Problem details -
Search the records for "computer". Copy every line where it appears.
______
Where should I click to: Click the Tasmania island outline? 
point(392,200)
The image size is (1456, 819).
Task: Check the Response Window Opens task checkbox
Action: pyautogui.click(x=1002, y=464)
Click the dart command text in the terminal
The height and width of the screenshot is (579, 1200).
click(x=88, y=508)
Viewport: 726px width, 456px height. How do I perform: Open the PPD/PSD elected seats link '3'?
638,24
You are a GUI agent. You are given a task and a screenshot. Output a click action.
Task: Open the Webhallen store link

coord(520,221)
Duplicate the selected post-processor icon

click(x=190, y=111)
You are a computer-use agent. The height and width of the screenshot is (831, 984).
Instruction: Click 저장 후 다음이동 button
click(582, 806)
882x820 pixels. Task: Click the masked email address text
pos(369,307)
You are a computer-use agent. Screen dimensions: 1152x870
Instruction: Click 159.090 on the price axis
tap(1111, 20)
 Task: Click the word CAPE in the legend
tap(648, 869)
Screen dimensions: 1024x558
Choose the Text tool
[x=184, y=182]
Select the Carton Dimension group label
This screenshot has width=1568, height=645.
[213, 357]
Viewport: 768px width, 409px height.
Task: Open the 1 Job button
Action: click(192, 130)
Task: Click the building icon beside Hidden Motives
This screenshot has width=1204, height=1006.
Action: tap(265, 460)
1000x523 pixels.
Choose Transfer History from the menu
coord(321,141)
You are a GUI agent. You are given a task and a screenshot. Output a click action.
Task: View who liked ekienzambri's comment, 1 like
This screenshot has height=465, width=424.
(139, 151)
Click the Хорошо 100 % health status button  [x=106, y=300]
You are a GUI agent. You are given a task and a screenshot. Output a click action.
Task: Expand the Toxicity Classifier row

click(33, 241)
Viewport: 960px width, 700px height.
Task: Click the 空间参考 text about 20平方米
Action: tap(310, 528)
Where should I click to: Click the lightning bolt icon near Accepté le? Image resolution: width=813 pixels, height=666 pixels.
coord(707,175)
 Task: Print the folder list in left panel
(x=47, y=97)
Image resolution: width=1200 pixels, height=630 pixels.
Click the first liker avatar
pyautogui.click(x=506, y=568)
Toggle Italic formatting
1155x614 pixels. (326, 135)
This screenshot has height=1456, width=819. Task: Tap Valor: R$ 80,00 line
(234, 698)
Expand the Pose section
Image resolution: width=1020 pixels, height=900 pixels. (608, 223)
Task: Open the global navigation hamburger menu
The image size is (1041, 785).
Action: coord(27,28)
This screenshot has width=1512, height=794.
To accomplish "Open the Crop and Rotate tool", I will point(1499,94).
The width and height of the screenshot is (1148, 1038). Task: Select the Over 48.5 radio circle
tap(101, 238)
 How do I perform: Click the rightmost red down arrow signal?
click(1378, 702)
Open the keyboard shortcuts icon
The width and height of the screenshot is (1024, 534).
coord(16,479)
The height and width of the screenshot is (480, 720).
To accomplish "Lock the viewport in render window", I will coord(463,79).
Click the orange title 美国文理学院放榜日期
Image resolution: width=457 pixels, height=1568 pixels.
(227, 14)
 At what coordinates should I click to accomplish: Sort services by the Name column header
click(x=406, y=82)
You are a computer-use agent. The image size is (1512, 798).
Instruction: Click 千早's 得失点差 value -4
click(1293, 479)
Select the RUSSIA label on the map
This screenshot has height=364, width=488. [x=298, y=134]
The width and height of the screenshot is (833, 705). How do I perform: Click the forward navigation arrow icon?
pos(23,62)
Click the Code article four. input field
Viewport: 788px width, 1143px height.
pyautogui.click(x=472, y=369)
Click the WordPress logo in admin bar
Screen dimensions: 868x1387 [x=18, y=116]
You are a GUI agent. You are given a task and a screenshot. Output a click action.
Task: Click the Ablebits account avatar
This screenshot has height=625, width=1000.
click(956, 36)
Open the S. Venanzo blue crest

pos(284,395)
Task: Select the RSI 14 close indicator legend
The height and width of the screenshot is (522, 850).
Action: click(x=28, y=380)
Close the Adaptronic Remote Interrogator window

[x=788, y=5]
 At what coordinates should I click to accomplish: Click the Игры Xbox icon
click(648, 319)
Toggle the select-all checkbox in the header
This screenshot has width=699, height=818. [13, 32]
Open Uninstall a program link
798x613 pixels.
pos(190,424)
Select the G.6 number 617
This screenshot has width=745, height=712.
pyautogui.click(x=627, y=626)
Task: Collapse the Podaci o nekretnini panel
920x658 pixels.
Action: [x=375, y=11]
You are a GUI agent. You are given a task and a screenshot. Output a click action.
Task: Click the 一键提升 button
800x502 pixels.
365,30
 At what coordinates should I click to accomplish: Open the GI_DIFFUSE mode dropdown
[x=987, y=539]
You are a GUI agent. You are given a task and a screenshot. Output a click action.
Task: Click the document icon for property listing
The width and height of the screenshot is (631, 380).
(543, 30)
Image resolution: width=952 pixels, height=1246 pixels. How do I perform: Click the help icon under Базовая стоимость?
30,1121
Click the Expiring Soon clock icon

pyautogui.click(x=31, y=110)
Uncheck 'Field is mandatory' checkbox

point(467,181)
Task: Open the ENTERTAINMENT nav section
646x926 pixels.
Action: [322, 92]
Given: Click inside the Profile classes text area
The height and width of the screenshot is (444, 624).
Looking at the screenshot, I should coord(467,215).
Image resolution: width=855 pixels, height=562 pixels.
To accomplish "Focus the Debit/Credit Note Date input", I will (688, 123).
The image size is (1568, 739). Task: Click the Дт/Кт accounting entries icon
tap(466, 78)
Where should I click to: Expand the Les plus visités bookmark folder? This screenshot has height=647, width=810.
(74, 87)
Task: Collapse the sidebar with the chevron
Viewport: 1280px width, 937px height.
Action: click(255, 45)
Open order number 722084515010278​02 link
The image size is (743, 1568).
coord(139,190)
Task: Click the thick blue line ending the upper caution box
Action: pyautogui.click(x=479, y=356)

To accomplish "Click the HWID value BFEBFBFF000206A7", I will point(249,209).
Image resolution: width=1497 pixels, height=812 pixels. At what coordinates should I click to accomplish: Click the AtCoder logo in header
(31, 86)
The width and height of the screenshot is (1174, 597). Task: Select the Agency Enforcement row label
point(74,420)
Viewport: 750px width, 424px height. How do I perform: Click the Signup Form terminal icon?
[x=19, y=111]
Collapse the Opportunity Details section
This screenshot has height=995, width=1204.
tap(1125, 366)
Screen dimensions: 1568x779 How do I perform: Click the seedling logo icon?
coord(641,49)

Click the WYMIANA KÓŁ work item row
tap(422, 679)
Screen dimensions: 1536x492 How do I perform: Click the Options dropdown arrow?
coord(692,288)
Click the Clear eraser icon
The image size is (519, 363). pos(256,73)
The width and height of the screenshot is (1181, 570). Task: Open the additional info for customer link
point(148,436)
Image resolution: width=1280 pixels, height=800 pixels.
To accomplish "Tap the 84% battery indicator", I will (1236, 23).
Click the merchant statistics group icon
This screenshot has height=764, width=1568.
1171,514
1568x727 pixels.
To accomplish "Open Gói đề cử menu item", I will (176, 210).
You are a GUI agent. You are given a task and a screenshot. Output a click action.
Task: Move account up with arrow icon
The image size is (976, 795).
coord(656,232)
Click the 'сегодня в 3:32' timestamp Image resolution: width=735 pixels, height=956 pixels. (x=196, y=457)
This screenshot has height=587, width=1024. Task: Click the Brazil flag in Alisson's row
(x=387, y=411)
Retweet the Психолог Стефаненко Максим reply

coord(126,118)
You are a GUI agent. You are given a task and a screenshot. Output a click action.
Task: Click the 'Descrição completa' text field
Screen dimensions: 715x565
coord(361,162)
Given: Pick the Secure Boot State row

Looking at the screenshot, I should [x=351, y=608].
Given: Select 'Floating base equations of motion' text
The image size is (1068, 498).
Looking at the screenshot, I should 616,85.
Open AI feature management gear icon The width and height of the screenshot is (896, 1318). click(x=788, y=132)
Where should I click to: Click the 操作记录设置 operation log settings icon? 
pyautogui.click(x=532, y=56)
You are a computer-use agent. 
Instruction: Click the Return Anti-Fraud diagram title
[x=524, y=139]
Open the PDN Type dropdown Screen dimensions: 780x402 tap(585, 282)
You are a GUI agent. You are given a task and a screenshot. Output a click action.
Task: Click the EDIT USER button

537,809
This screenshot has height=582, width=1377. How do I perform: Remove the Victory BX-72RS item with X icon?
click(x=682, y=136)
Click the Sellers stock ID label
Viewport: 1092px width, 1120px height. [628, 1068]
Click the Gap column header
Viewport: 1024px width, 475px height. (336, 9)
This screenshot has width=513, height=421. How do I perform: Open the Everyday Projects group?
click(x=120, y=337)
______
Solution to this task -
You are a computer-use agent. The height and width of the screenshot is (831, 984).
You are a computer-use agent. Screen dimensions: 1152x870
You are a computer-use agent. The image size is (1512, 798).
You are a computer-use agent. 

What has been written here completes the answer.